L'ancien président Nicolas Sarkozy arrives au tribunal de Paris le 1er mars 2021

L'ancien président Nicolas Sarkozy arrives au tribunal de Paris le 1er mars 2021 - Anne-Christine POUJOULAT © 2019 AFP

L'ancien chef de l'État a été condamné lundi à trois ans d'emprisonnement dont un ferme pour "corruption" et "trafic d'influence".

Le parquet national financier (PNF) va faire un appel incident de la décision du tribunal de Paris lundi, qui a condamné Nicolas Sarkozy à de la prison ferme dans l'affaire dite des "écoutes", a appris l'Agence France-Presse (AFP) jeudi après du PNF.

Cet appel, qui fait suite à celui de l'ex-chef de l'État et de ses coprévenus, permettra à la cour d'appel d'avoir toute latitude pour rejuger le dossier, y compris en allant au-delà des peines prononcées en première instance.

Selon la loi en effet, faute d'un tel appel du ministère public, une cour d'appel ne peut prononcer des peines plus lourdes qu'en première instance.

Dans une décision historique lundi, Nicolas Sarkozy a été condamné par la 32e chambre correctionnelle pour corruption et trafic d'influence à trois ans d'emprisonnement, dont un ferme.

Son avocat Thierry Herzog et l'ex-haut magistrat Gilbert Azibert se sont vus infliger la même sanction, assortie d'une interdiction d'exercer de cinq ans pour Me Herzog.

10 ans de prison encourus

Devenu le premier ex-chef de l'État à être condamné à de la prison ferme, Nicolas Sarkozy a immédiatement annoncé qu'il allait faire appel, tout comme MM. Herzog et Azibert.

Le dossier des "écoutes" devrait être rejugé courant 2022, puis il resterait ensuite aux trois hommes la possibilité de former un pourvoi en cassation. Ils encourent dix ans de prison et 1 million d'euros d'amende.

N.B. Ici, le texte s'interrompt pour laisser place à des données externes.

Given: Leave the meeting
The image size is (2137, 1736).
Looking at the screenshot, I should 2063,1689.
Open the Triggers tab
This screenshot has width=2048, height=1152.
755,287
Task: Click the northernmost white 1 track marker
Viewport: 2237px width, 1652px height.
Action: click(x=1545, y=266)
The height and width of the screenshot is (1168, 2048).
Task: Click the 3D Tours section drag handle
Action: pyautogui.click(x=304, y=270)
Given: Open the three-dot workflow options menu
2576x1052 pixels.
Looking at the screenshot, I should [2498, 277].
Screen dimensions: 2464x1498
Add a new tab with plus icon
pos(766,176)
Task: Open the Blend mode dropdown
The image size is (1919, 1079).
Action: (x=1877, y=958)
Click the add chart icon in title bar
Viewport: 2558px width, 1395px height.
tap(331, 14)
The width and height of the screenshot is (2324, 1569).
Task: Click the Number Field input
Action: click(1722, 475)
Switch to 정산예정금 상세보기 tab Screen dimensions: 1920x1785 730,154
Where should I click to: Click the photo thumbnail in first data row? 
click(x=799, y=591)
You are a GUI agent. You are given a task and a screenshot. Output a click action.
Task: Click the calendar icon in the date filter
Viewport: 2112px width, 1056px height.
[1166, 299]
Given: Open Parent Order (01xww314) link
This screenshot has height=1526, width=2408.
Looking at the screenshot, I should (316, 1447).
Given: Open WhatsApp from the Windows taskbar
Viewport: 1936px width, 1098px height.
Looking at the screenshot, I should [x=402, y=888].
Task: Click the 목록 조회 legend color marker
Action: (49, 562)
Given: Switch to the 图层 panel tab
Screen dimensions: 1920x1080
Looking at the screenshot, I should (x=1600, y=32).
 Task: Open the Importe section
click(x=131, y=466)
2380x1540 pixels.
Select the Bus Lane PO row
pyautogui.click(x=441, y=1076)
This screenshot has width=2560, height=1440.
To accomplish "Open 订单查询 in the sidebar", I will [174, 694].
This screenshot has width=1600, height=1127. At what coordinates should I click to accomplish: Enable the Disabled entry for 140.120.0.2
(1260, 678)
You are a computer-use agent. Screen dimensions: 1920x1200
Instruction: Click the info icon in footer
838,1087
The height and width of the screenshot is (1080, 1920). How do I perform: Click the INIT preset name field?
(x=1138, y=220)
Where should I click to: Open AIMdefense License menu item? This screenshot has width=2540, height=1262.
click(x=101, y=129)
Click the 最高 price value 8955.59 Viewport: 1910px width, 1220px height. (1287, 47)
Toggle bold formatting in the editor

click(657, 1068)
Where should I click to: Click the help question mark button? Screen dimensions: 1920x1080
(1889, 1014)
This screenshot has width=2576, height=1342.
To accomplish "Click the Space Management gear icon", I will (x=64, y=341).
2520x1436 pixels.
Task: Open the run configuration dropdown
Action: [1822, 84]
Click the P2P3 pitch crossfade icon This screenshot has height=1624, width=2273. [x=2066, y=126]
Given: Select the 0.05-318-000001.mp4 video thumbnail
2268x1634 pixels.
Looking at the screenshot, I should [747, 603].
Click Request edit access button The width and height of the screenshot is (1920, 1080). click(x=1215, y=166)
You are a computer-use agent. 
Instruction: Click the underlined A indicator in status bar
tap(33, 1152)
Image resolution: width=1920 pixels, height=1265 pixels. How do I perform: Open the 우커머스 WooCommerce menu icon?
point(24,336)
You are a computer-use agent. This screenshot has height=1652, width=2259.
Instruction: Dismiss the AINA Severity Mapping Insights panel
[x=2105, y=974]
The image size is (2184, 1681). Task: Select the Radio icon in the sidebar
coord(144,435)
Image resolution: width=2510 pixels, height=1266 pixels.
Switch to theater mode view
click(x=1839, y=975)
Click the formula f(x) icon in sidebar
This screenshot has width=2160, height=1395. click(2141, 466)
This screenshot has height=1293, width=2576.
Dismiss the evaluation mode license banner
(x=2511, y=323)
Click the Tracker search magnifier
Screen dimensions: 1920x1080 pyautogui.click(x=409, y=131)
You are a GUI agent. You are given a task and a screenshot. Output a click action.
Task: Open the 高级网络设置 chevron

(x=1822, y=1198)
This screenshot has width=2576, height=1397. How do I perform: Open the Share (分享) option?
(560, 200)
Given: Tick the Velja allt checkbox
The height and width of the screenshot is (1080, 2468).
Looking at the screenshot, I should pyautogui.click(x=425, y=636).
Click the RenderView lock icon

Mercredi soir sur TF1, l'ancien président s'est dit victime d'une "injustice profonde". Il avait déjà affirmé le matin dans Le Figaro qu'il n'excluait pas d'aller devant la Cour européenne des droits de l'Homme (CEDH) s'il n'obtenait pas gain de cause.

Alors que certains de ses soutiens avaient parlé d'une "justice politique", Nicolas Sarkozy s'est refusé à employer ces mots. Si plusieurs à droite ont mis en cause le rôle du PNF dans ce procès, l'ancien président a assuré qu'il ne demandait "la dissolution d'aucune institution".

"Je me battrai jusqu'au bout pour que la vérité triomphe", a-t-il assuré, déclarant aussi: "Je suis habitué à subir ce harcèlement depuis dix ans".

Plus tôt, dans une rare prise de parole, le président du tribunal judiciaire de Paris avait appelé "solennellement" "au respect de l'institution judiciaire", après les vives critiques contre le jugement.